Llevamos más de una década escuchando la misma frase: el modelo de financiación autonómica se reformará el año que viene. Y el año que viene llega, pasa y vuelve a aplazarse. Entretanto, la Comunitat Valenciana sigue recibiendo por habitante menos recursos que la media, con la misma población que atender y los mismos servicios que sostener.
No es una queja identitaria ni un agravio inventado para el consumo interno. Es aritmética. Cuando un territorio aporta por encima de su peso y recibe por debajo de su población, el diferencial no desaparece: se paga en listas de espera, en aulas masificadas y en carreteras secundarias que nadie arregla.
El coste de no decidir
La política tiene una forma cómoda de gestionar los problemas difíciles: convertirlos en comisiones. Pero cada año de retraso tiene un precio medible. La deuda acumulada por infrafinanciación no se evapora con el cambio de gobierno; se hereda, se refinancia y limita el margen de quien venga después.

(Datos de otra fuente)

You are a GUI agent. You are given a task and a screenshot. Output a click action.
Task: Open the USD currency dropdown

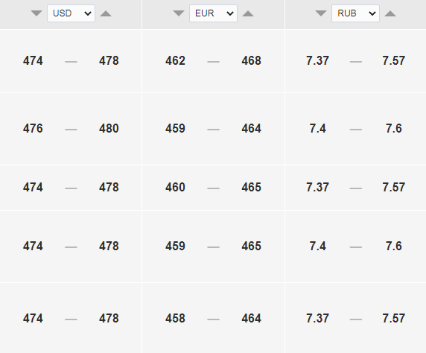71,13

Un modelo que exige a las comunidades prestar los mismos servicios con recursos distintos no es un modelo: es un reparto de suerte.
Qué debería exigir la sociedad civil
Durante mis años al frente de la Cámara aprendí que los acuerdos duraderos no nacen de la confrontación permanente, sino de datos compartidos. Antes de discutir el reparto conviene acordar el diagnóstico: cuánto cuesta realmente atender a un ciudadano en sanidad, educación y dependencia en este territorio.
A partir de ahí, la negociación deja de ser un pulso simbólico y pasa a ser lo que siempre debió ser: una discusión técnica con consecuencias políticas, y no al revés.